Tu tarea: En el artículo sobre el dolor que está más abajo, anota todas las realidades que, según la frase que empieza con "Sufrimiento, dolor", nos hacen entrar en el "Santa Santorum" de la persona humana.

Hablar del dolor

Artículo semanal de D. Juan del Río, Obispo de Asidonia – Jerez. El mensaje de Benedicto XVI con motivo de la Jornada Mundial de los enfermos de este año 2008, comienza diciendo que esa celebración del pasado 11 de febrero, “Día del Enfermo”, es una “ocasión propicia para reflexionar sobre el sentido del dolor y sobre el deber cristiano de salir a su encuentro en cualquier circunstancia que se presente”. Pues bien, en este encuentro semanal  abordaremos esos dos puntos.

Sufrimiento, dolor, enfermedad, vida y muerte es entrar en el “Santa Santorum” de la persona humana. Nos introduce en lo misterioso y definitivo, en lo profundo de nuestra realidad. Descubrimos que la enfermedad nos invita a vivir momentos intensos de nuestra vida. Nos lleva a mirar el futuro desde una óptica diferente. Ante ese enigma del ser humano, experimentamos unas veces la grandeza de la persona que en su lucha contra el mal es capaz de curar y eliminar la enfermedad y otras veces la impotencia del fracaso, de una vida que se apaga o de la misma realidad de la muerte que no podemos evitar. Por ello, el mismo Papa en la encíclica Spe Salvi nos recuerda: “en la lucha contra el dolor físico se ha hecho grandes progresos, aunque en las últimas décadas ha aumentado el sufrimiento de los inocentes y también las dolencias psíquicas. Es cierto que debemos hacer todo lo posible para superar el sufrimiento, pero extirparlo del mundo por completo no está en nuestras manos” (36).

Datos entregados:
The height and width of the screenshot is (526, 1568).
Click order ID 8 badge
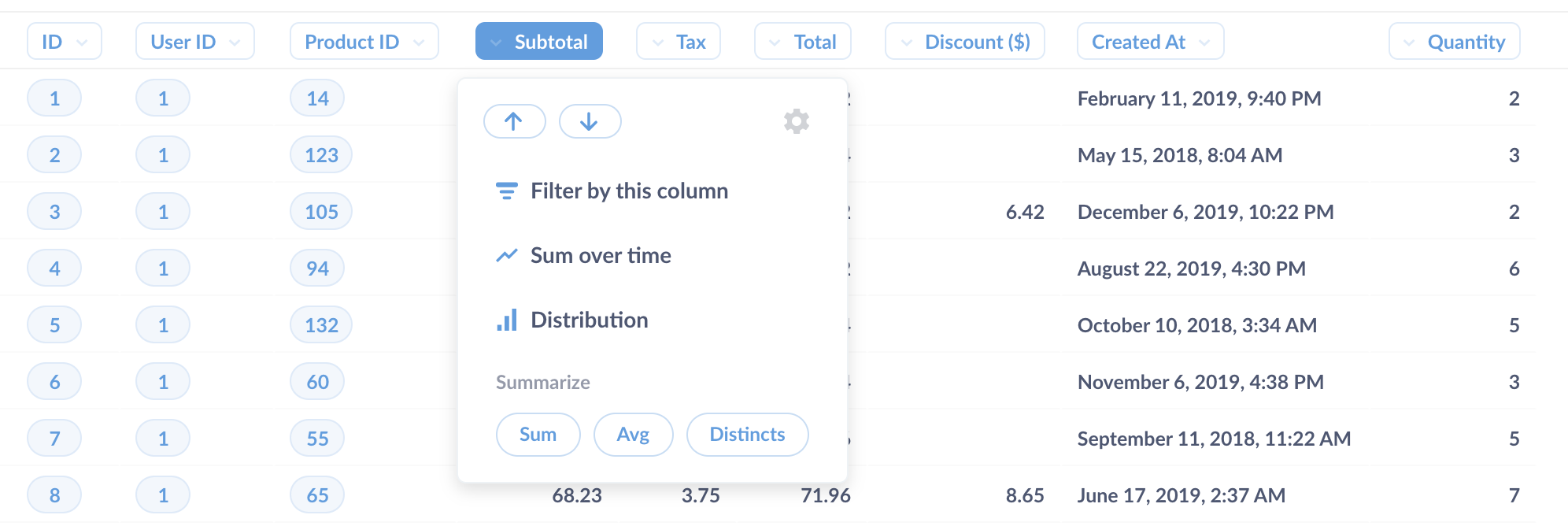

Ejercicio resuelto:
- Sufrimiento
- Dolor
- Enfermedad
- Vida
- Muerte